Co-working has been steadily increasing in popularity in recent years, influencing all kinds of businesses across the world, from start-ups to bigger firms. If the current situation is anything to go by, this unconventional way of working shows no signs of slowing down anytime soon. In fact, the co-working industry can expect some significant changes as the phenomenon continues to grow.
The concept of co-working owes its humble beginnings to new tech start-ups and small firms looking for a temporary place to work until they were in a better position to assess the feasibility of investing in office space of their own. Today, however, co-working spaces have developed into vibrant hubs of commercial activity that are fully equipped with leisure facilities as well as providing ample networking opportunities that aren’t a possibility with regular office space.
Take a look at some of the expect developments we can expect to witness from the industry in the very near future.
No Longer Just for Start-ups
Several bigger and more established companies have inevitably discovered the infinite benefits that come with a co-working space and have consequently decided they want in on the action, too. Co-working spaces like Interchange in London, are now hosting some big brands such as KPMG and Cisco, along with the usual start-ups and smaller firms. Naturally, these firms also have their own established office premises elsewhere, yet they still choose to place certain teams within a reputable co-working space with the intentions of mingling with newer innovative organisations who in turn, are able to forge connections with industry experts, in a way that suits both parties.
The locations of shared office space is no longer being limited to specific tech hubs, such as Silicon Roundabout, for example, thanks to the increase in more start-ups looking for space as well as the development of growing businesses who are already using these spaces. The fluidity and flexibility of companies that specialise in tech has signaled a shift in the way workspaces were previously set up, allowing them to go beyond the confines of a particular city or address.
Owing to the sheer boom in the industry, co-working operators have sprung up everywhere. It’s no longer enough for shared spaces to just set up a desk and WiFi connections; tenants expect more and with good reason. Many spaces are now offering a selection of additional facilities to keep up with growing expectations such as an onsite fitness centre, outdoor grounds, eateries and coffee shops, as well as the possibility to sign up for courses and learn new skills. These “experiential spaces” are taking co-working to a whole new level. One such example is the recently launched Coboat, which offers companies the chance to organise luxurious co-working trips around the Mediterranean on-board a fully decked out catamaran.

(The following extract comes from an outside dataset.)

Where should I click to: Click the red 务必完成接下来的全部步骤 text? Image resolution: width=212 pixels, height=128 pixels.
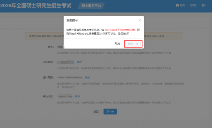pos(120,29)
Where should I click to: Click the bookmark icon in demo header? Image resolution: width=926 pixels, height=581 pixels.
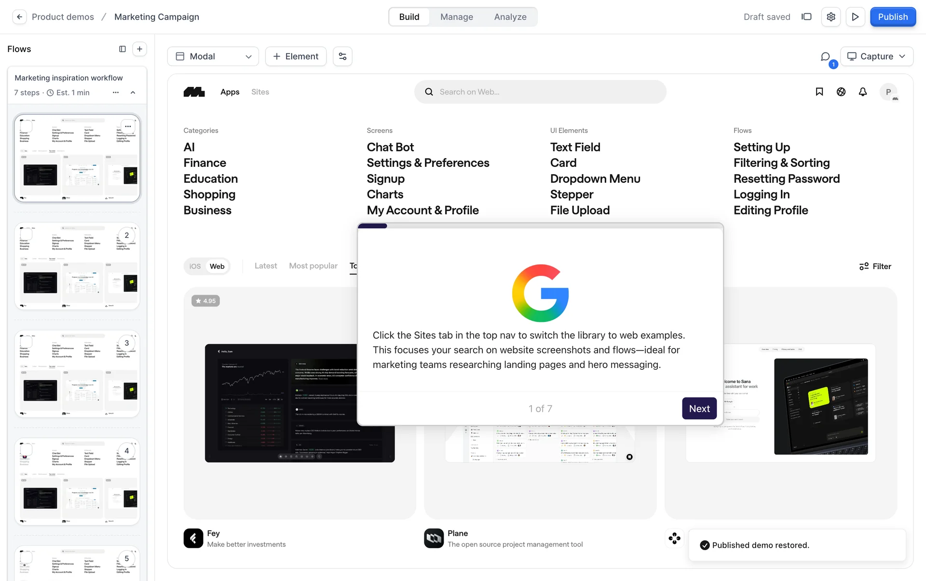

From Co-working to Co-living
The concept of co-working is about to get a lot more personal with many considering extending the sense of community fostered through shared spaces to living quarters. The idea is already underway in several major international cities namely, London, Berlin and of course, New York, providing fully equipped facilities that combine residential and office spaces, including communal kitchens and living rooms. It may strike the average Joe as a bit odd, but this living style is actually ideal for people who are focused on their career and travel around a lot.
In an age when we expect to access everything at the tap of a button, co-working on demand is sure to become a thing soon enough. Companies aren’t satisfied with having to endure long waits to secure a co-working space as well as additional lengthy admin procedures. Moreover, many co-working operators are starting to target specific industries to create a more niche offering.
As an industry that has continued to surprise us, it’s inevitable that the co-working phenomenon will carry on changing the way we work, ever moving away from the notion of the traditional office, for years to come.